Written and Directed By Eva Vives
For a comedy about a comic who can’t get control of her life, this was heavier than I expected. Mary Elizabeth Winstead has been impressive in most things I’ve seen her in, but this was a showcase for her to truly shine (hence the title), and she really took the ball and ran with it. Nina is as cynical and vitriolic as one might expect a budding comedian to be, but when given a window into her life offstage, it’s easy to see where the fire comes from. Winstead is witty and acerbic, each quality constantly trying to upstage the other, exploding out of her with an intensity that ranges from quiet to screaming, from private conversations to the most public of forums.
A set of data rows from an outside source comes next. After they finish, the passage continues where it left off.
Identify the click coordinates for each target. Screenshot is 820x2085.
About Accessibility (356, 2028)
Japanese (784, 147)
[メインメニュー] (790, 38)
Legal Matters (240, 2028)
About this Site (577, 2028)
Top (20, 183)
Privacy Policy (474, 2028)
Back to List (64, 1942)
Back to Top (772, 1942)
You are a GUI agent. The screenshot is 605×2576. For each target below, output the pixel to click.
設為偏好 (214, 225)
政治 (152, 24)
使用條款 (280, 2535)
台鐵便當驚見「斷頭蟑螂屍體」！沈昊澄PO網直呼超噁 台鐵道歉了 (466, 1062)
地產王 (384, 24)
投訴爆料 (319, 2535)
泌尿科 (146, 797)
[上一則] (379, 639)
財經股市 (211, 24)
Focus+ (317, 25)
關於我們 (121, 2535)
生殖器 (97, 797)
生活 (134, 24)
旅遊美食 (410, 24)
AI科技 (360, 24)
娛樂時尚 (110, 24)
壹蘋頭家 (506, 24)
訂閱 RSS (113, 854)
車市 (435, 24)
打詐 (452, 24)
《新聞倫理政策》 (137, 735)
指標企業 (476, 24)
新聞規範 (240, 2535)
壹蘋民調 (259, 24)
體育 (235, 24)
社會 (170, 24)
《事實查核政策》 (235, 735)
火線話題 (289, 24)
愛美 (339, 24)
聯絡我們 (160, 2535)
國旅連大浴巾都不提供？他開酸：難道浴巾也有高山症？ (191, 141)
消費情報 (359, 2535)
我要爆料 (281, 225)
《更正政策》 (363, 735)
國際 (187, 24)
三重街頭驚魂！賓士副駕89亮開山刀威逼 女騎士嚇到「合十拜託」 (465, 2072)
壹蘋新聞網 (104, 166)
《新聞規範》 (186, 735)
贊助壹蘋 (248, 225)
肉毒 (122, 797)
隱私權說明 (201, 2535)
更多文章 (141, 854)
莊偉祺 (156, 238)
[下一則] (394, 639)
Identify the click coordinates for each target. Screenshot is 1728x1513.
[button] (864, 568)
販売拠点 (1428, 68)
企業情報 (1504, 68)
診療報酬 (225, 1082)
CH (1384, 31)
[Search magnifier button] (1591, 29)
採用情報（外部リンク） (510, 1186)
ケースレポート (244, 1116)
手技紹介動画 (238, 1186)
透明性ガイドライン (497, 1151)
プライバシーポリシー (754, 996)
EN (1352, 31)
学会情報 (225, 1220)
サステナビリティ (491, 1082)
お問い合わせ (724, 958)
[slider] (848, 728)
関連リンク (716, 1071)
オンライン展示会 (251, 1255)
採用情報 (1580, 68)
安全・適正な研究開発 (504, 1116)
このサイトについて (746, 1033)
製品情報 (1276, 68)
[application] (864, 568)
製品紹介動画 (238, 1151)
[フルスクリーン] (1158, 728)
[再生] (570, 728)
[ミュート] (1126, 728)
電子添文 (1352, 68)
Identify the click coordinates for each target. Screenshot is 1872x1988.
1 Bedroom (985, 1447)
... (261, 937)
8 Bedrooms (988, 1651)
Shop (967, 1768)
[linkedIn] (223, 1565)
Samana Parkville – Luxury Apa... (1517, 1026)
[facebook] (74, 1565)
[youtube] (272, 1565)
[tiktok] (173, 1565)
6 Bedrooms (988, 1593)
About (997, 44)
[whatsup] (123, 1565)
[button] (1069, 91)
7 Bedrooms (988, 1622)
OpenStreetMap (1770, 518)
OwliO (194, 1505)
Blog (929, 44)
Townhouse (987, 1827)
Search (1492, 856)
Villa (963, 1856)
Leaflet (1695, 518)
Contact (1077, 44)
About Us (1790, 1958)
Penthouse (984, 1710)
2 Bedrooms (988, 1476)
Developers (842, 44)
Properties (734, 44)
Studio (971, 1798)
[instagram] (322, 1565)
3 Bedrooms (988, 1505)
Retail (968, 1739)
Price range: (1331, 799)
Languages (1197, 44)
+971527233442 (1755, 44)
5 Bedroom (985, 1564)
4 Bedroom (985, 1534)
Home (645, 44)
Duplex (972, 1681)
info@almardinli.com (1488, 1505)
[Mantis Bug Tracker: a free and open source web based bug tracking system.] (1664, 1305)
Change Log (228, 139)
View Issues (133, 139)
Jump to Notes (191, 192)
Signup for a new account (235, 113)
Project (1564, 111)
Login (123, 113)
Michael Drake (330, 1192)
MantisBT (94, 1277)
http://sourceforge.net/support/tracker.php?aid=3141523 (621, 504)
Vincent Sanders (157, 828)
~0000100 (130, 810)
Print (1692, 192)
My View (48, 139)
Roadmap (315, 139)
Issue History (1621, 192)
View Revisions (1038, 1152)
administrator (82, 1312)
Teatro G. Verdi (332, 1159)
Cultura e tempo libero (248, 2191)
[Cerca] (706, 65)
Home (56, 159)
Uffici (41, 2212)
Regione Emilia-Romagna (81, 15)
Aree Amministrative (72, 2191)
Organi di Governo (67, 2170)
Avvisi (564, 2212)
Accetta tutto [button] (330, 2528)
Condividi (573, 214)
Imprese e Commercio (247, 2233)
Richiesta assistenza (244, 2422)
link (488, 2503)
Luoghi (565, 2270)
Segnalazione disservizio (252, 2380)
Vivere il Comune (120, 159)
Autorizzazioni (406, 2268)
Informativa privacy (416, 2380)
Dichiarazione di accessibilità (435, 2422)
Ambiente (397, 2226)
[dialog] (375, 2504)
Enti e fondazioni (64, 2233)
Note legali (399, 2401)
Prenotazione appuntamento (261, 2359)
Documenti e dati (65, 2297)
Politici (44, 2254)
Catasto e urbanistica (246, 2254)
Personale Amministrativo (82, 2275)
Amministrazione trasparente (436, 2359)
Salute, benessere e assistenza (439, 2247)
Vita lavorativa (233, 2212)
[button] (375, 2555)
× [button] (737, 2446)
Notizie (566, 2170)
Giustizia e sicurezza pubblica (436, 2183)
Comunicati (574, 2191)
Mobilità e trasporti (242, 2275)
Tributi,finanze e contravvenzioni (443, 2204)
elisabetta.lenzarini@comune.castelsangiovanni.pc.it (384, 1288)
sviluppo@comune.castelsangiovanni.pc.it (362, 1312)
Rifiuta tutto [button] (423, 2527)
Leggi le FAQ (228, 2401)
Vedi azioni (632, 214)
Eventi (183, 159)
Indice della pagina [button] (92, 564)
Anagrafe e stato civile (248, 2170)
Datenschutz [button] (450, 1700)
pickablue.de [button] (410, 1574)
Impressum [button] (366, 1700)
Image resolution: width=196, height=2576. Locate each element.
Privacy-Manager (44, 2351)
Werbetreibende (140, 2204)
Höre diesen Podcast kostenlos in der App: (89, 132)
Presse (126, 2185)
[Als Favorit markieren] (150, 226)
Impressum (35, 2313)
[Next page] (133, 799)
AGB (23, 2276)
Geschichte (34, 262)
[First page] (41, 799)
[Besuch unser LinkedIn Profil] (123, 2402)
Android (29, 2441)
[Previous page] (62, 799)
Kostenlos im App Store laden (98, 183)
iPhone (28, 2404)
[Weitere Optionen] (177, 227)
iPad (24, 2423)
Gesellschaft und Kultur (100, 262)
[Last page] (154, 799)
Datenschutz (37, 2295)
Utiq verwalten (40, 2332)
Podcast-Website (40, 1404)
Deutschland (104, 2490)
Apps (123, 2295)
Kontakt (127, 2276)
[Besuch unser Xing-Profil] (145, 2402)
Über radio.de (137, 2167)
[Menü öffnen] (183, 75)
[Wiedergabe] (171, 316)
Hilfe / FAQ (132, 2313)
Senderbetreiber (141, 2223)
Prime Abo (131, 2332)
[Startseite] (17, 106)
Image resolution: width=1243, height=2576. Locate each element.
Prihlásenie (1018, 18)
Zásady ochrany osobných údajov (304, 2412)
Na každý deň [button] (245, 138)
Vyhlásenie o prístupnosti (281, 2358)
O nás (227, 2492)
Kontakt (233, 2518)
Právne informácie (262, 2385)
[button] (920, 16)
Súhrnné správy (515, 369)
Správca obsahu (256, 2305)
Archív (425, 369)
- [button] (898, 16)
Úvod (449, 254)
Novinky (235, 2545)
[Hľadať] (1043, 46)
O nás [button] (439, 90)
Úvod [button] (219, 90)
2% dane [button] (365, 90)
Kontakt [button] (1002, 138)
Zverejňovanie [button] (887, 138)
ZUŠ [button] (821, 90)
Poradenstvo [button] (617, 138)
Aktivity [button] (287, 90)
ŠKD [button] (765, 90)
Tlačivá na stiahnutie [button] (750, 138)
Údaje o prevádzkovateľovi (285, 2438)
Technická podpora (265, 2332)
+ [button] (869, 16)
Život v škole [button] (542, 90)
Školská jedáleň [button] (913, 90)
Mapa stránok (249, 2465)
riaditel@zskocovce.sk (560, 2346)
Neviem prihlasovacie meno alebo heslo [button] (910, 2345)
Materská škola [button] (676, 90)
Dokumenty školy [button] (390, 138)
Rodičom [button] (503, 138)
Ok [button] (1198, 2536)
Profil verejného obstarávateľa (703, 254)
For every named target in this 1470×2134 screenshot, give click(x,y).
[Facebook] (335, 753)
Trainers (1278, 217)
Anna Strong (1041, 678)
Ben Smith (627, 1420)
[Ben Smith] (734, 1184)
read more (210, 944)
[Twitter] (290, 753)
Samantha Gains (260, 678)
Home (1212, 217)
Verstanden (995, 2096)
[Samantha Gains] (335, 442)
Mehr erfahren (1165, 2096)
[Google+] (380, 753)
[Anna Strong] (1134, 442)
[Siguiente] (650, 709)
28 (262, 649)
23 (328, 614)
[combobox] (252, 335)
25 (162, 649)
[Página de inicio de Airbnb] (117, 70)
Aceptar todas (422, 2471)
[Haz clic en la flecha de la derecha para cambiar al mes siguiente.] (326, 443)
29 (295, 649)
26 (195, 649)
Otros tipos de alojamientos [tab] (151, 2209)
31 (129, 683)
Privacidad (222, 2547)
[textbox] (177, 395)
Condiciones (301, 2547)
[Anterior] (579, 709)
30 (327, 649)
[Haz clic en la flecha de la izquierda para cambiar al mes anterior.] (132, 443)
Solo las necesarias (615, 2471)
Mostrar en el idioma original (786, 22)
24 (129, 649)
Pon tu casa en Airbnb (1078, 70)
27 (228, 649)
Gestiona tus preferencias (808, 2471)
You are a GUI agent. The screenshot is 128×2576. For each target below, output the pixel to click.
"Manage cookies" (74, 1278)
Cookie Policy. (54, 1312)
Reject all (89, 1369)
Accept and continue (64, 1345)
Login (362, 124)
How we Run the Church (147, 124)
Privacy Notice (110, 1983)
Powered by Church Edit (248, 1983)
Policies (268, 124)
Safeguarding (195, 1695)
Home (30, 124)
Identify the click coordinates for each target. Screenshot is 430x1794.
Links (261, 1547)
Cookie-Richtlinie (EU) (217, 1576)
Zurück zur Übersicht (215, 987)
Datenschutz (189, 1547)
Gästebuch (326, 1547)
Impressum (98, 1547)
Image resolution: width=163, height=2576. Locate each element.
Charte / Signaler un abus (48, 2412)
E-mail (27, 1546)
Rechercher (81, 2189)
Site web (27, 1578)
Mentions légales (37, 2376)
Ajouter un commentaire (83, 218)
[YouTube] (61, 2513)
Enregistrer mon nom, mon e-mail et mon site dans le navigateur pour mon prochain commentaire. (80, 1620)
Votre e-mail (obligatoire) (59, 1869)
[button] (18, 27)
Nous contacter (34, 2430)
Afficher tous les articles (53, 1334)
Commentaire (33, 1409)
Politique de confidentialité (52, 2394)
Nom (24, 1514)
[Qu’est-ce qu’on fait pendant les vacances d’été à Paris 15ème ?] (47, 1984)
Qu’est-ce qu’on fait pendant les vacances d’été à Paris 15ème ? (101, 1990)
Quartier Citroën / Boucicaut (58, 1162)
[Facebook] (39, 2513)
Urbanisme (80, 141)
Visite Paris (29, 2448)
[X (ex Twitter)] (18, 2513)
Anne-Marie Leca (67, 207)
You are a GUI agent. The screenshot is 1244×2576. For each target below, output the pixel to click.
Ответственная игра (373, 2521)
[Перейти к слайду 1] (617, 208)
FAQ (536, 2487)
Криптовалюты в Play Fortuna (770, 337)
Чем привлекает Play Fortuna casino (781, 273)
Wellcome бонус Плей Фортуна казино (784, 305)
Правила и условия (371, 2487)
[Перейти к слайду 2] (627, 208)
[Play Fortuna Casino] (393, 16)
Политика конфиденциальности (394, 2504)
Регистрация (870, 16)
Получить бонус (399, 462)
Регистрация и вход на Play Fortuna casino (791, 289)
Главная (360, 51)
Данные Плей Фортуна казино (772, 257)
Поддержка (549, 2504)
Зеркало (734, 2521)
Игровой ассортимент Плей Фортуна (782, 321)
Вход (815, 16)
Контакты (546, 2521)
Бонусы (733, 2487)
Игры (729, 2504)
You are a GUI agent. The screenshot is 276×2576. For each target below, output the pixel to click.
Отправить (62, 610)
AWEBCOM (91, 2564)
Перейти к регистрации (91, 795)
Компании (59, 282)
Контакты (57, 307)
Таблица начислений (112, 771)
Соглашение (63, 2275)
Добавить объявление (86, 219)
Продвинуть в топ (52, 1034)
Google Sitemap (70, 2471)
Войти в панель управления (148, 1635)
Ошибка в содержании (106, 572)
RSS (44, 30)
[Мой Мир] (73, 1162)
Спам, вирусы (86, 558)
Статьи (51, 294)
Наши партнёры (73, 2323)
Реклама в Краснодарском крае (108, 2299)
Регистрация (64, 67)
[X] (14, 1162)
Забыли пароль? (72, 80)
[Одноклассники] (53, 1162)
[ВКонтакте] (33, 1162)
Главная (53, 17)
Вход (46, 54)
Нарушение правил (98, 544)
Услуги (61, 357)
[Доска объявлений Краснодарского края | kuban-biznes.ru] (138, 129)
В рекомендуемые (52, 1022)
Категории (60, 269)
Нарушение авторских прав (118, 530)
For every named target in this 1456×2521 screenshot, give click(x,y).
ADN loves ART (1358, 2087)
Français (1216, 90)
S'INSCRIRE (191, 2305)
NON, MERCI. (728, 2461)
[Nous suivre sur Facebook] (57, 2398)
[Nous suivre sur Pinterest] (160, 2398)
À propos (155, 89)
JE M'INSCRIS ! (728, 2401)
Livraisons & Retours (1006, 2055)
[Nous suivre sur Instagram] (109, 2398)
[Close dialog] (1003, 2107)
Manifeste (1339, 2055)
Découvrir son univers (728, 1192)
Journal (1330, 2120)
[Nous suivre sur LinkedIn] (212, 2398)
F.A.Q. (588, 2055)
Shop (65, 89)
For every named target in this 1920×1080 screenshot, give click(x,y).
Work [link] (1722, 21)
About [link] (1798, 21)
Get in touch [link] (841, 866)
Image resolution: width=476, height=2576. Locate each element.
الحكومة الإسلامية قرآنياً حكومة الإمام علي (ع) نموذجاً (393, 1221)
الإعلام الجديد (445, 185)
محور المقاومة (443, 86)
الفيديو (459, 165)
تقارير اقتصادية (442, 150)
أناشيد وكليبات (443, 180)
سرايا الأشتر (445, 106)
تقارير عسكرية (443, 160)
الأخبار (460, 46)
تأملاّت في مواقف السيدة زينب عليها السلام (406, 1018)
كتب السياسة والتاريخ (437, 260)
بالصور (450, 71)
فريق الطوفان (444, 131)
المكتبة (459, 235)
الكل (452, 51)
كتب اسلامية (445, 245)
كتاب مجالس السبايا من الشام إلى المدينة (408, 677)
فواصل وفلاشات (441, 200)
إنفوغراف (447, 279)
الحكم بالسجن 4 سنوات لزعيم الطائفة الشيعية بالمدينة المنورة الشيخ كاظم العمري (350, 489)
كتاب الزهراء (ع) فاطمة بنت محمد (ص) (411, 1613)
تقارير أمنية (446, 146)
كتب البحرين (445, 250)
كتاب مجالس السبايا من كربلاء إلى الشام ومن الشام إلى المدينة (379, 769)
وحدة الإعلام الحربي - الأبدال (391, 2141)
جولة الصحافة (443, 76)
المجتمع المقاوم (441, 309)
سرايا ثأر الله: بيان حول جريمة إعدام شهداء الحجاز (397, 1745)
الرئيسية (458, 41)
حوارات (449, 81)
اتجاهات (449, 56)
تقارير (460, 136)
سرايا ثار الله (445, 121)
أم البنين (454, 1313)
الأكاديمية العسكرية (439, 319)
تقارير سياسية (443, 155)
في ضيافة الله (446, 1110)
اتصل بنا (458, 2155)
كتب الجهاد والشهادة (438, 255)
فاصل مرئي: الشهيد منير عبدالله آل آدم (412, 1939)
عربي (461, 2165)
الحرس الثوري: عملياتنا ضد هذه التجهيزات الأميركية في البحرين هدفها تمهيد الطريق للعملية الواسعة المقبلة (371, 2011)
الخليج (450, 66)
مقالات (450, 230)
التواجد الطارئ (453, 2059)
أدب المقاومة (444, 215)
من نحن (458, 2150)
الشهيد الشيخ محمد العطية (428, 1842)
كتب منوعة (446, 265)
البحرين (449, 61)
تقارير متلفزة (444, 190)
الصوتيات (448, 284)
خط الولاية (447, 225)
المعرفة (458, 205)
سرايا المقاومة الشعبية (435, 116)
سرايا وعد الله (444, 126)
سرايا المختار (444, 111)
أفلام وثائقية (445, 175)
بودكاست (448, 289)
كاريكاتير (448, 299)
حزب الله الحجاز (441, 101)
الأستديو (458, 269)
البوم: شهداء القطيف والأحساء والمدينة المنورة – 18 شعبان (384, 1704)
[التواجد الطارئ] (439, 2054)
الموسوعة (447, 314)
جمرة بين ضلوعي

Common has a really solid turn as Rafe, the one man who finally makes a big enough impression on Nina to make her want to change her wild sexual ways and settle down. Naturally, she doesn’t know how to respond to her emotions, but Rafe is right there for her, trying to keep her on a path, instead of constantly changing directions and sabotaging herself. He plays his role with the smooth cool factor that you might expect, but there is more to him than meets the eye. Common and Winstead make a good and interesting on-screen pairing, with plenty of chemistry to go around.
The third act certainly took the narrative down a darker path than I had anticipated, but Nina couldn’t come to terms with newfound success so, like her relationship, she had to put it in danger. But the way in which she did so was brutally honest, raw and powerful, and invokes issues that should be discussed and not kept as hidden as they have been.